__DATA SHOWN__.

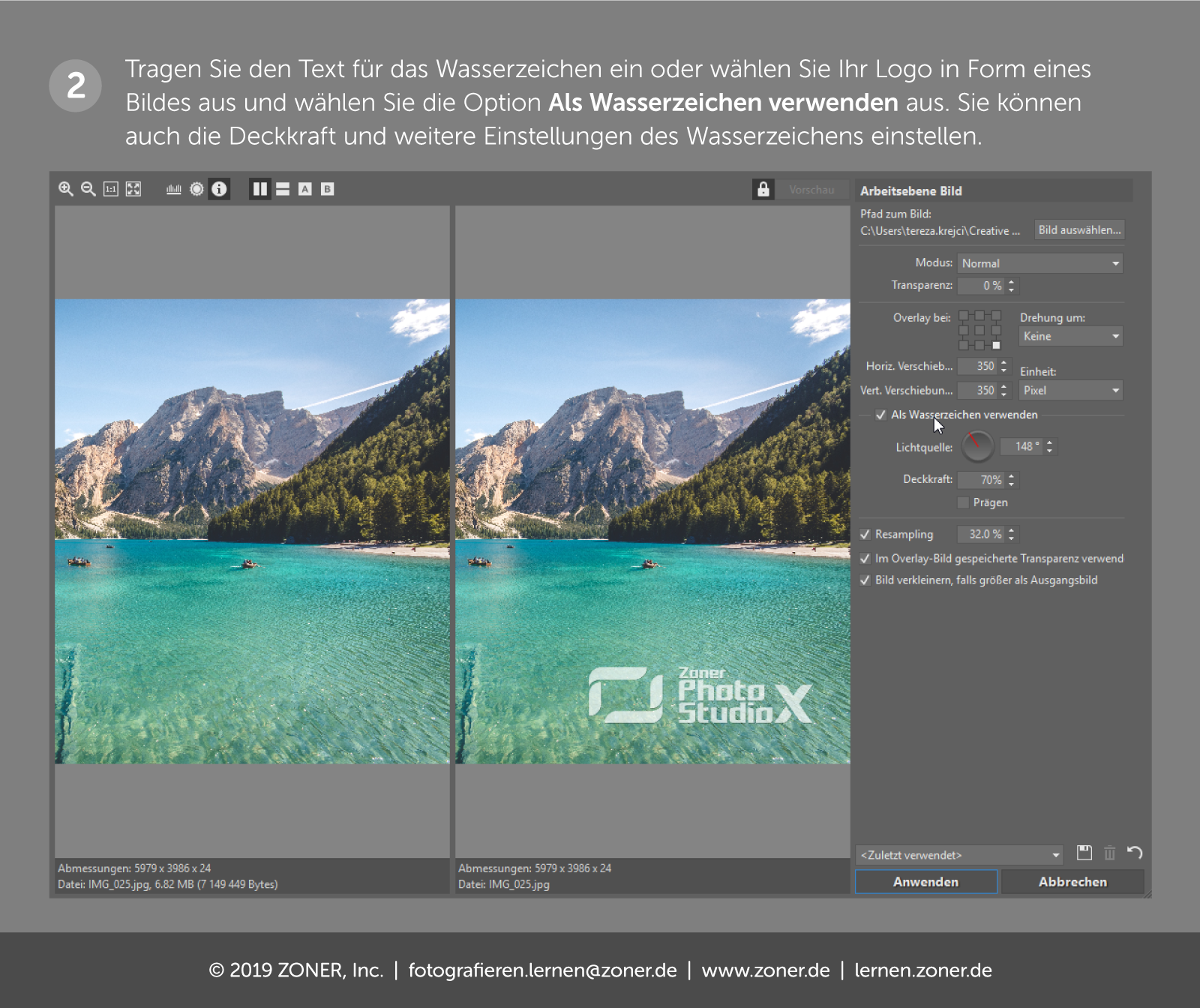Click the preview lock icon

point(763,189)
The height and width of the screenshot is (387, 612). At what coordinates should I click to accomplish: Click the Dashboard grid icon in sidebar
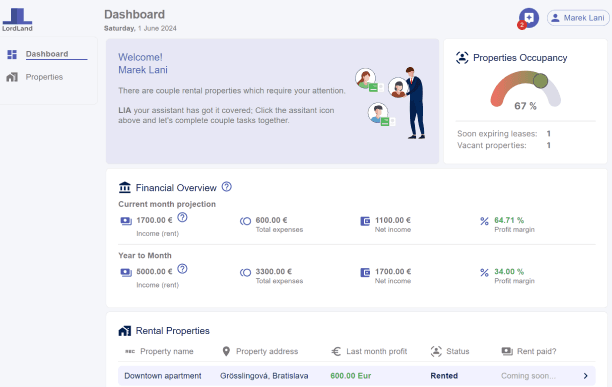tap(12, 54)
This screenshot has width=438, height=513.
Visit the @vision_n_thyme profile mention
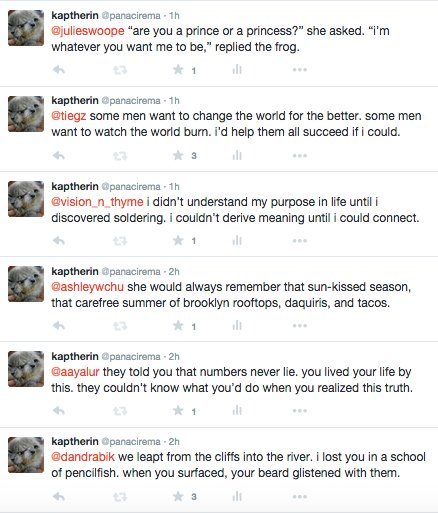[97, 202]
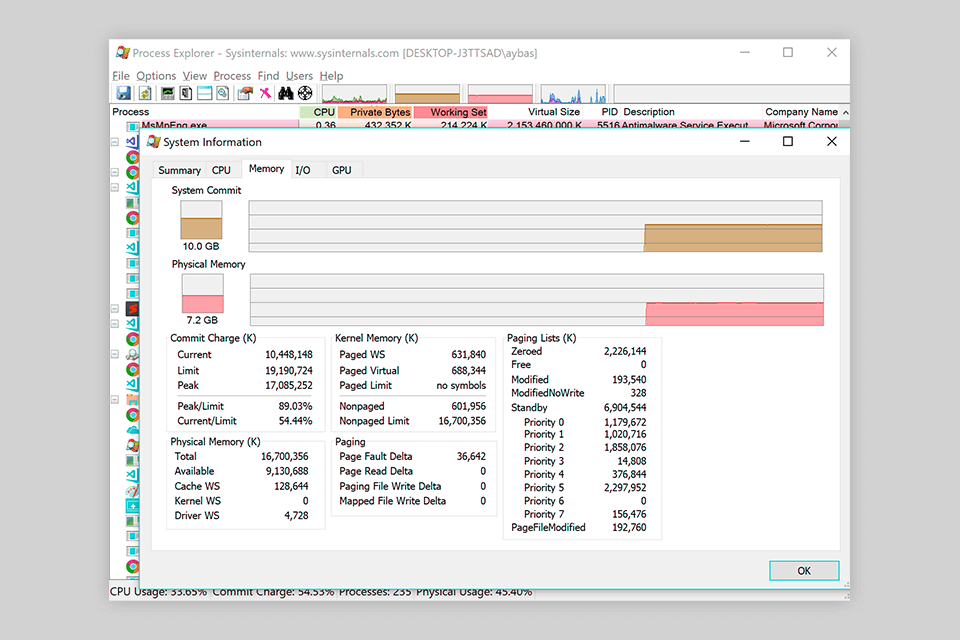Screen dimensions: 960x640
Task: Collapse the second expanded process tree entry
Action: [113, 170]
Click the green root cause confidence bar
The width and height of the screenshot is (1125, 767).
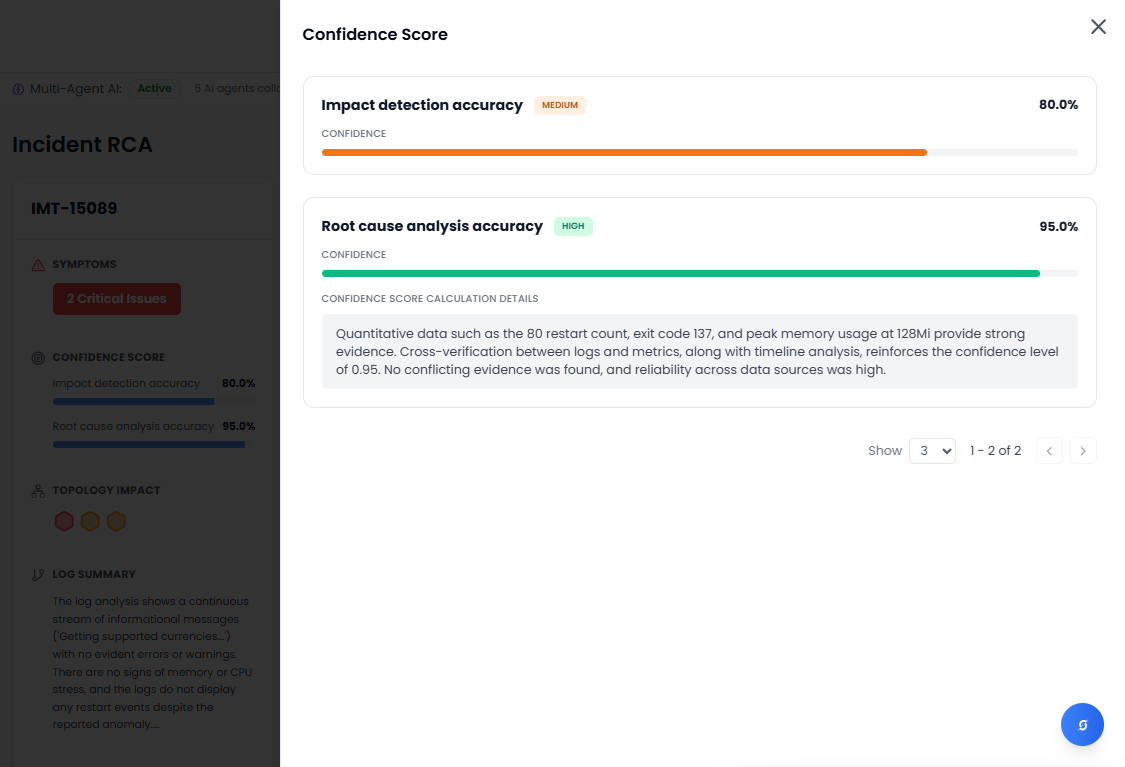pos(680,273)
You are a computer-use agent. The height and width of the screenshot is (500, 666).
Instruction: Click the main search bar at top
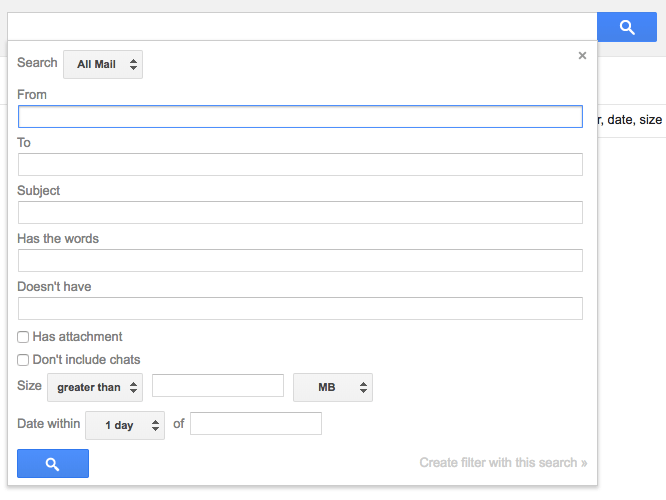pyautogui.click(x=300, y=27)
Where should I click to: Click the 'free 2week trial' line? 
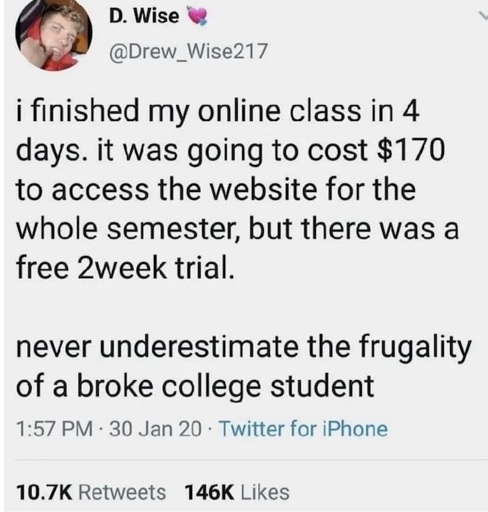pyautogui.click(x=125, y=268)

* * *

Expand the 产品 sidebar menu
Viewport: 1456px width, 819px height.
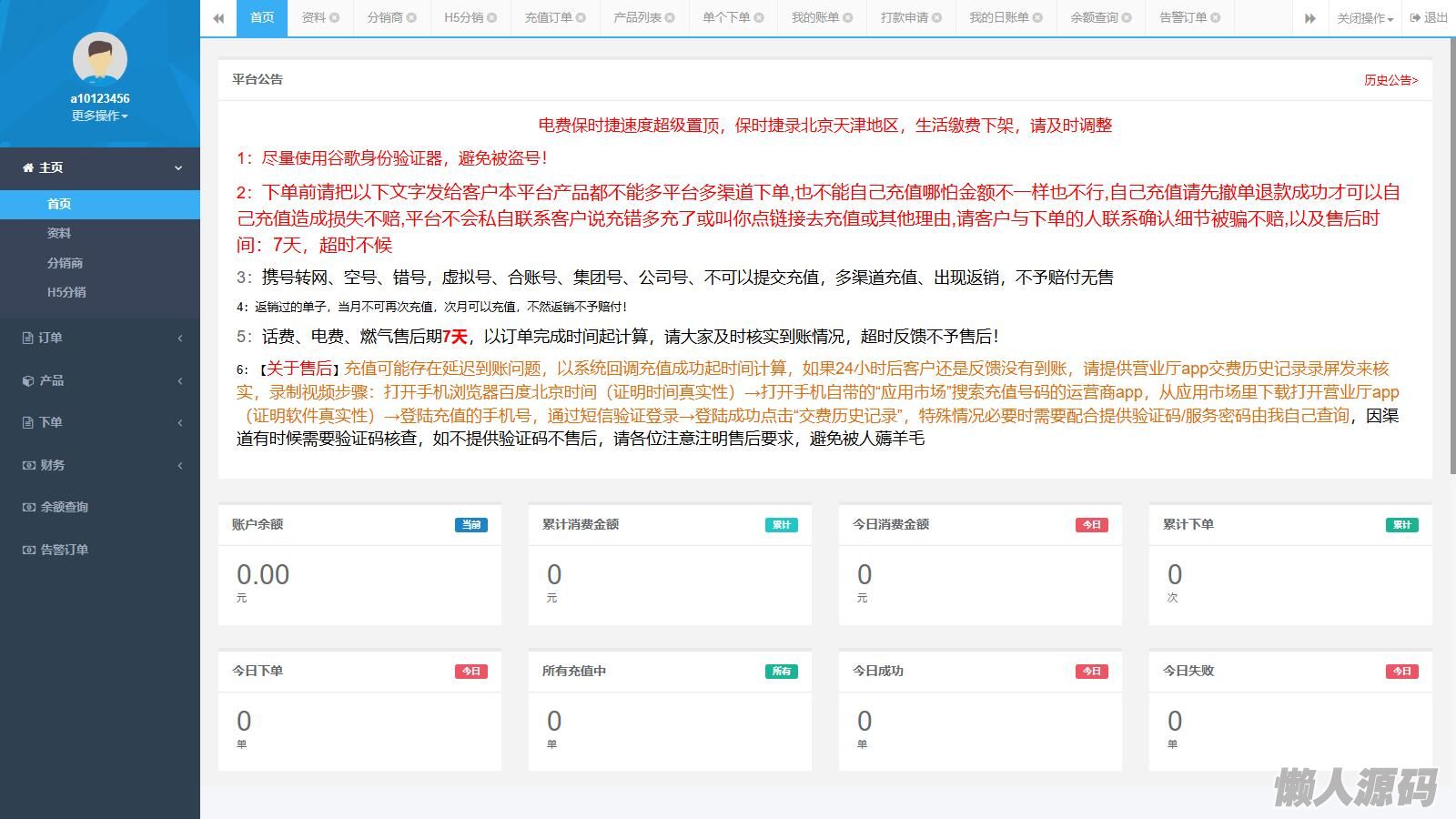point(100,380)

---

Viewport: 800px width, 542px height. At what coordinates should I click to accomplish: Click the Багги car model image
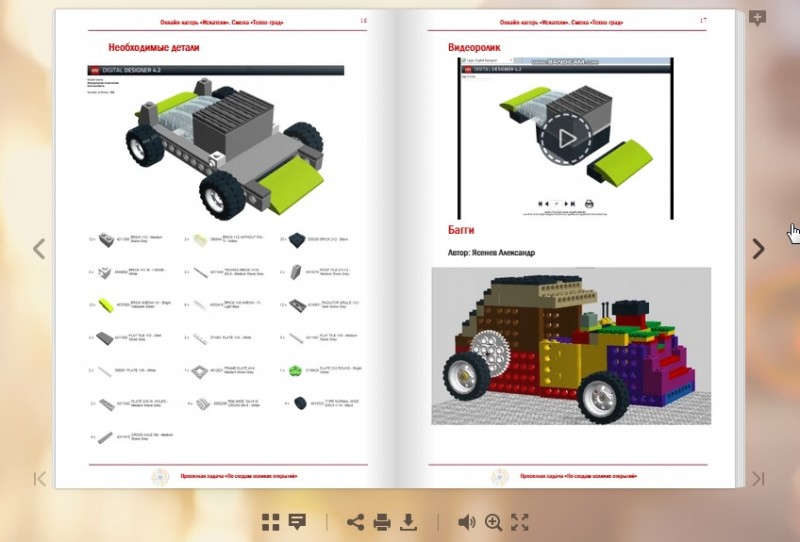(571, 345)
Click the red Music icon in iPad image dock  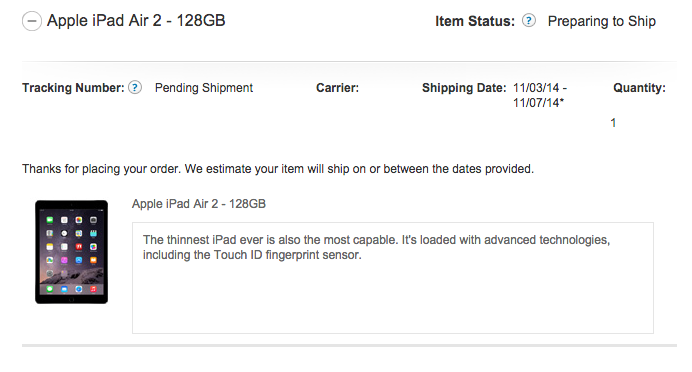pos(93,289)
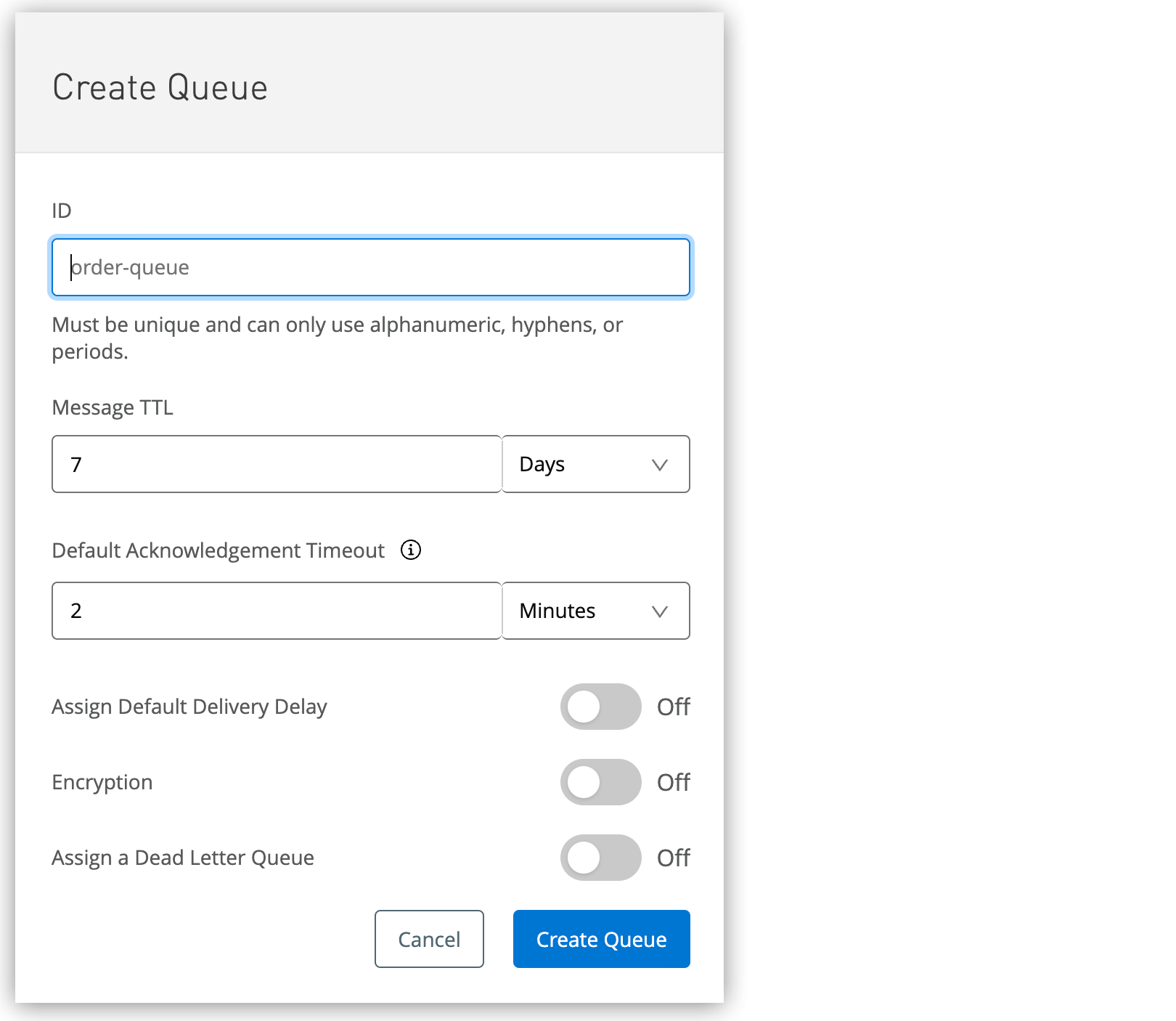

__YOUR ASSIGNMENT__.
Quote the lines above exactly, starting with the one that has "The height and width of the screenshot is (387, 612)." and ending with the one that has "This screenshot has width=438, height=513."; drop the pictures and include nothing else.

__OUTPUT BELOW__.
The height and width of the screenshot is (387, 612). At what coordinates should I click to accomplish: Click the Dashboard grid icon in sidebar
tap(12, 54)
This screenshot has width=438, height=513.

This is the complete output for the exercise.